WORK TASK: For the listing that follows, give again exactly the lines from the one with "Contact Us (153, 2493)" to the one with "Home (25, 2407)", including both.

DATA RECORDS:
____________________
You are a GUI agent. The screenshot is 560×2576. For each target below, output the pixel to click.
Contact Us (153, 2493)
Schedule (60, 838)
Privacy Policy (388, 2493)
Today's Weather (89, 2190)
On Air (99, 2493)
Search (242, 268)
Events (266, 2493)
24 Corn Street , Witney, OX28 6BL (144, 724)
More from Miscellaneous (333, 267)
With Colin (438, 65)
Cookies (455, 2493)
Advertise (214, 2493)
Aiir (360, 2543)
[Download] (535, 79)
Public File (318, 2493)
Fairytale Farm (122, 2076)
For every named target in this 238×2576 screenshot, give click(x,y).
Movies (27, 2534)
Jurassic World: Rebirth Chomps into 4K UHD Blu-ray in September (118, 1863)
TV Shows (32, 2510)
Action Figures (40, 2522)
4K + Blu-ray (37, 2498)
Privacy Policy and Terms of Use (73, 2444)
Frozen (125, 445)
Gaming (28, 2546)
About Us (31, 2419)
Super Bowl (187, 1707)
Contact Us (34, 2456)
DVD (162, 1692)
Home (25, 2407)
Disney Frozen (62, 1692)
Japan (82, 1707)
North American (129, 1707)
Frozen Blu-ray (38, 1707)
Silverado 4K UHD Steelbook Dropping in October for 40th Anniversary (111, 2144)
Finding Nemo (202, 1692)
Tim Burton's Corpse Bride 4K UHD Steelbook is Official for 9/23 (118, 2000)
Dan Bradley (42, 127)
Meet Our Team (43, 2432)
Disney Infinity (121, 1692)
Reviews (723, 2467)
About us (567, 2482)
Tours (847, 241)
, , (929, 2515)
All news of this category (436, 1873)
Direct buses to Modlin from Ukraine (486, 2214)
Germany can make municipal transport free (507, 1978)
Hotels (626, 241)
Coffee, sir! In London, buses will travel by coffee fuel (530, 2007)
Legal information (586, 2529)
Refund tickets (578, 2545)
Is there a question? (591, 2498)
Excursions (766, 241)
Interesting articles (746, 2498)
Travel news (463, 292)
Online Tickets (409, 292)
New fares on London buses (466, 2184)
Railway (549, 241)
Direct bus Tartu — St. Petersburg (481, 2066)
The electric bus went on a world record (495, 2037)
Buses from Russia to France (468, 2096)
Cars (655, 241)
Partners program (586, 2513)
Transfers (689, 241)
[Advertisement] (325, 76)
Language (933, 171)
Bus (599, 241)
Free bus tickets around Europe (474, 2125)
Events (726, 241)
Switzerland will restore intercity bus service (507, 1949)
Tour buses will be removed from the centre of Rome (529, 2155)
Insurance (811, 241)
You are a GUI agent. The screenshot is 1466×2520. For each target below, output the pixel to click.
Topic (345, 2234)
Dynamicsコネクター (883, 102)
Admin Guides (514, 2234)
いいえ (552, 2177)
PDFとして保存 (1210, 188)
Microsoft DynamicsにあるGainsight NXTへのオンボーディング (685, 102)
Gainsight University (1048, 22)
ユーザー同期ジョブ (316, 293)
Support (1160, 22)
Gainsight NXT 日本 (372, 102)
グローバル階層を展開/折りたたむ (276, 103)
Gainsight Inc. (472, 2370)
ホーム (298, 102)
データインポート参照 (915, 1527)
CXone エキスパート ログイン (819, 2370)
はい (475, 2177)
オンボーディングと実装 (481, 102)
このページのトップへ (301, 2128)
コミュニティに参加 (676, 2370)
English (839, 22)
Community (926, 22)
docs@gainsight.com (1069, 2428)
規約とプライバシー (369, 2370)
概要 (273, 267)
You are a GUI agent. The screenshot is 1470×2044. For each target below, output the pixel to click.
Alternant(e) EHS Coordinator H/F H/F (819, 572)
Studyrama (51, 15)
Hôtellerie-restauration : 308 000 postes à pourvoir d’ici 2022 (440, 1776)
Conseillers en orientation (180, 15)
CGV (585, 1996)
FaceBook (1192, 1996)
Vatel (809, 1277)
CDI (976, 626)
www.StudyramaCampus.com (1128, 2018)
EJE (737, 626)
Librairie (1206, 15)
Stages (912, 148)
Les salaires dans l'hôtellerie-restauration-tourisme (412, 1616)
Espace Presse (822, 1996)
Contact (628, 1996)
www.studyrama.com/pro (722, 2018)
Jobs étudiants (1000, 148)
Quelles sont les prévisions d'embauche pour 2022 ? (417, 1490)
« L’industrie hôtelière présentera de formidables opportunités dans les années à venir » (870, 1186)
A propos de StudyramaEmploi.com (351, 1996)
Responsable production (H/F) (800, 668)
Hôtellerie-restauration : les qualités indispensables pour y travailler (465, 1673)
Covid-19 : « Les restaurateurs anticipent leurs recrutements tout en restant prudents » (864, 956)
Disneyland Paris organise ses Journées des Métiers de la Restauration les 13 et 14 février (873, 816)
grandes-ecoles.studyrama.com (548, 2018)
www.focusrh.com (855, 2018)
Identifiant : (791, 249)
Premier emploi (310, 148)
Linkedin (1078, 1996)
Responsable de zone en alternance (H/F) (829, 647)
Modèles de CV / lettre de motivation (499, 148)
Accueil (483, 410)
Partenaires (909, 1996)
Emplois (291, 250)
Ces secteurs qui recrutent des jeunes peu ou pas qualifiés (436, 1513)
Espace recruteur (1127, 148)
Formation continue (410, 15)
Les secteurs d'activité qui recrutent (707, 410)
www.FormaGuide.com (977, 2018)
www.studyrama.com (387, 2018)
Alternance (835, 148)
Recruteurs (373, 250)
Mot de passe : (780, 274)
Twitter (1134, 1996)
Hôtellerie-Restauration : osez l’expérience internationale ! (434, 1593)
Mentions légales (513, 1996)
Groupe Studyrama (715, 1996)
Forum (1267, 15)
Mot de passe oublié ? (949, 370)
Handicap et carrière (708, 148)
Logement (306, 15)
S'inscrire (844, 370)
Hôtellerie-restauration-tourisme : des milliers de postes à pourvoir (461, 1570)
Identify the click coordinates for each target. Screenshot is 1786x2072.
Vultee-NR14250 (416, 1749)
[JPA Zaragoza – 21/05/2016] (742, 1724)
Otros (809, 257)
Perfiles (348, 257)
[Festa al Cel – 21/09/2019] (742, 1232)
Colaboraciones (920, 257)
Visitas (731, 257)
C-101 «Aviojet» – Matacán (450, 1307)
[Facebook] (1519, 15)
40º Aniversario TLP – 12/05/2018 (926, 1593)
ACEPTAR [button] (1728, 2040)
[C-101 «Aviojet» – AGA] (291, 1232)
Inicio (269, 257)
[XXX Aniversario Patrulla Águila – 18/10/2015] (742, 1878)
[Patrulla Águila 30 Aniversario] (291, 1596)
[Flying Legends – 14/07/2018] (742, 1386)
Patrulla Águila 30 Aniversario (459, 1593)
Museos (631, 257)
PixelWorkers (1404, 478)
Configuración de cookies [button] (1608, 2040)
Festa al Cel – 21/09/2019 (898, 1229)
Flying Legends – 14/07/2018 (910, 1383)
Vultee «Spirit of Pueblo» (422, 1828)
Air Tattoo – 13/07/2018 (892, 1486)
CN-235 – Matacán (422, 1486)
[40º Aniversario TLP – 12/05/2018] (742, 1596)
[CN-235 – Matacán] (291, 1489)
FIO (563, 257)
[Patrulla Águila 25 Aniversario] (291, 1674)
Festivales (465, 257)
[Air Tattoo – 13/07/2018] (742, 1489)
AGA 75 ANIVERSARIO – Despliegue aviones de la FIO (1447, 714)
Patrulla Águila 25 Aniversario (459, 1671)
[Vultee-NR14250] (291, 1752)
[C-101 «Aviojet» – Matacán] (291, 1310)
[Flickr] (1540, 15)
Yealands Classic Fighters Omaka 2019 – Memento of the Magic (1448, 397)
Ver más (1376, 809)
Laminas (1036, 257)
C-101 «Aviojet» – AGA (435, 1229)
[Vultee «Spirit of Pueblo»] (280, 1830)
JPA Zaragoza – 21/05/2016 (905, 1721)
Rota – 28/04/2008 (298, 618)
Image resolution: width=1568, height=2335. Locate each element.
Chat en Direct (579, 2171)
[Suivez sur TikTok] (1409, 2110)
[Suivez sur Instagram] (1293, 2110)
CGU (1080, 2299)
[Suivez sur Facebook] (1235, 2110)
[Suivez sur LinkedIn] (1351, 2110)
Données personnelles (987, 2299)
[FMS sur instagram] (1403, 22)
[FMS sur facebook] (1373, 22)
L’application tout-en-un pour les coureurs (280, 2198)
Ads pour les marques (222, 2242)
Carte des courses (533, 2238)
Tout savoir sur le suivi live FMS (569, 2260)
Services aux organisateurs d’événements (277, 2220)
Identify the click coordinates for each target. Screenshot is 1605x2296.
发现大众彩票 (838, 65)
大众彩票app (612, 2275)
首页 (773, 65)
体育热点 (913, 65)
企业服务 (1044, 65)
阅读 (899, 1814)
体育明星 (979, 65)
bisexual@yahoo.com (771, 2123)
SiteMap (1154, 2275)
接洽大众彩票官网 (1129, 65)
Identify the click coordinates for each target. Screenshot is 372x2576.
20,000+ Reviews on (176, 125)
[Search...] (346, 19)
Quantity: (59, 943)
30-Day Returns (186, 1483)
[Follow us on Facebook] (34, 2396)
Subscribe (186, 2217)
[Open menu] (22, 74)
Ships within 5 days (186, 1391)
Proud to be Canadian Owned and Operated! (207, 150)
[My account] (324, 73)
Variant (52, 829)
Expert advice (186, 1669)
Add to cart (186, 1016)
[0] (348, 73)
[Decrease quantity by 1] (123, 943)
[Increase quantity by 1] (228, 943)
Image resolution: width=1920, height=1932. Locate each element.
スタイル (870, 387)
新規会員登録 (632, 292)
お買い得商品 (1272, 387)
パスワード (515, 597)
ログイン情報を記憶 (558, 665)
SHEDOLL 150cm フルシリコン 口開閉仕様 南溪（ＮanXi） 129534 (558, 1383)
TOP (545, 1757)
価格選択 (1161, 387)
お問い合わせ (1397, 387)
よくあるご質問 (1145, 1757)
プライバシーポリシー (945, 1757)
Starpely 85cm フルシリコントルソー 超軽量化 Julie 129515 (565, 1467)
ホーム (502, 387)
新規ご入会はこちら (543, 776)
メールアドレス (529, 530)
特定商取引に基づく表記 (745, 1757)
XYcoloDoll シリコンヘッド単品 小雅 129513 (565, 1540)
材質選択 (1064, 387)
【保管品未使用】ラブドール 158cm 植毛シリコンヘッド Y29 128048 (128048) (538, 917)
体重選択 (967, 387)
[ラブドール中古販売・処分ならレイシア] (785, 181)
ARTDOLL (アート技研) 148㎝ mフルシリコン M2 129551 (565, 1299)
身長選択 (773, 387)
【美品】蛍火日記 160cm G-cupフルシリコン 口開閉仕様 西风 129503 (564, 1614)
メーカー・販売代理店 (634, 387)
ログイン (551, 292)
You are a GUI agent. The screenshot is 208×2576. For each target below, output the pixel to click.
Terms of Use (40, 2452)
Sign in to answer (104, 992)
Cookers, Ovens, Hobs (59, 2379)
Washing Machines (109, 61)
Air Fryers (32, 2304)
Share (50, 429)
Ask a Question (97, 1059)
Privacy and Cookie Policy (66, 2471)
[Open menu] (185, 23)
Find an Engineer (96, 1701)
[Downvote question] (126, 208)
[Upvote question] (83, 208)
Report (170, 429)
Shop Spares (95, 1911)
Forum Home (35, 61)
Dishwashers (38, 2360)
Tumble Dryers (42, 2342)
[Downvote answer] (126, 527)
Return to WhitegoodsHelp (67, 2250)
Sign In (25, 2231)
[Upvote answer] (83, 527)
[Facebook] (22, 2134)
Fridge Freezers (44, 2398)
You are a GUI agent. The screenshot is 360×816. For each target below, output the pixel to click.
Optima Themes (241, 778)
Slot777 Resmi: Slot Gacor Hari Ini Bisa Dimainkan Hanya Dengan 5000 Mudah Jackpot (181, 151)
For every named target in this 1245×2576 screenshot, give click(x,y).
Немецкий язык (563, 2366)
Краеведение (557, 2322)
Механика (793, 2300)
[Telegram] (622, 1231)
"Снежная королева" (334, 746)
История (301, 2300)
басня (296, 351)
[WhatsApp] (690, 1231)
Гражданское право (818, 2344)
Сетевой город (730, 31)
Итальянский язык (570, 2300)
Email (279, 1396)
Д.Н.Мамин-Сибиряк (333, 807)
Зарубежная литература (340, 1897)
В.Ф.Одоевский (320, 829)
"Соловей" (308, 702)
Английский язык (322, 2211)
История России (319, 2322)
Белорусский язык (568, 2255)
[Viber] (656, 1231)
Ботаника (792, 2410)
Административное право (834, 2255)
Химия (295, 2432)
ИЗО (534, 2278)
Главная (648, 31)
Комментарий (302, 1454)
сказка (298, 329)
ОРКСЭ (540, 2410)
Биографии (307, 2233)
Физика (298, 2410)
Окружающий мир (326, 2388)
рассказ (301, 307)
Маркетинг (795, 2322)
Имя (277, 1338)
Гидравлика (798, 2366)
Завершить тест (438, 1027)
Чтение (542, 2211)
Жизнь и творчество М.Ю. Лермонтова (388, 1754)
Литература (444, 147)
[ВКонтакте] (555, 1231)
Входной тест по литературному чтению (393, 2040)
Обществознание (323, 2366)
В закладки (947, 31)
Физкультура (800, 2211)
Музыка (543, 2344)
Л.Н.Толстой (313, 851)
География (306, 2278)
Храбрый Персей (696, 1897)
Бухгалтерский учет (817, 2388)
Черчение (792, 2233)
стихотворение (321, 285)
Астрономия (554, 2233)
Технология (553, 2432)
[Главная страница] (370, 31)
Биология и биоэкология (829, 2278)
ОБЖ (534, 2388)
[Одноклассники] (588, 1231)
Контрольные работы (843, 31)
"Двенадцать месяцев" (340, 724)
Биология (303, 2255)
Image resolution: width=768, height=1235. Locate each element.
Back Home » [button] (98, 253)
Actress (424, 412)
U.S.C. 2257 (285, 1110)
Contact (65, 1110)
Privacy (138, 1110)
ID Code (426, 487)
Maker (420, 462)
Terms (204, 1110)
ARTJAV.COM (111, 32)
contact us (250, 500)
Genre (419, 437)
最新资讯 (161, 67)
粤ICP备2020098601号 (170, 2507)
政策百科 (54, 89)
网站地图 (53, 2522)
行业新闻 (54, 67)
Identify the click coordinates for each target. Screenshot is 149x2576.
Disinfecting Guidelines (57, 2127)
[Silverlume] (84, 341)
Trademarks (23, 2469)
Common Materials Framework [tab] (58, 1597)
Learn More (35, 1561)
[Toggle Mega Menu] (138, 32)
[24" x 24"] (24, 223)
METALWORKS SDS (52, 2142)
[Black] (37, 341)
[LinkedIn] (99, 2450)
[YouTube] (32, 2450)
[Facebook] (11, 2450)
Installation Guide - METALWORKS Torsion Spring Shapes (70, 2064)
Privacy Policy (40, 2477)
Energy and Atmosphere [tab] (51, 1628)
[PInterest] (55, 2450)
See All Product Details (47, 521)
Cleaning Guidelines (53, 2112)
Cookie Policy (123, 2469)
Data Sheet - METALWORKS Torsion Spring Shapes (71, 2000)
____________________
RESULT FOR THIS EXERCISE:
Contact Us (153, 2493)
Schedule (60, 838)
Privacy Policy (388, 2493)
Today's Weather (89, 2190)
On Air (99, 2493)
Search (242, 268)
Events (266, 2493)
24 Corn Street , Witney, OX28 6BL (144, 724)
More from Miscellaneous (333, 267)
With Colin (438, 65)
Cookies (455, 2493)
Advertise (214, 2493)
Aiir (360, 2543)
[Download] (535, 79)
Public File (318, 2493)
Fairytale Farm (122, 2076)
For every named target in this 238×2576 screenshot, give click(x,y).
Movies (27, 2534)
Jurassic World: Rebirth Chomps into 4K UHD Blu-ray in September (118, 1863)
TV Shows (32, 2510)
Action Figures (40, 2522)
4K + Blu-ray (37, 2498)
Privacy Policy and Terms of Use (73, 2444)
Frozen (125, 445)
Gaming (28, 2546)
About Us (31, 2419)
Super Bowl (187, 1707)
Contact Us (34, 2456)
DVD (162, 1692)
Home (25, 2407)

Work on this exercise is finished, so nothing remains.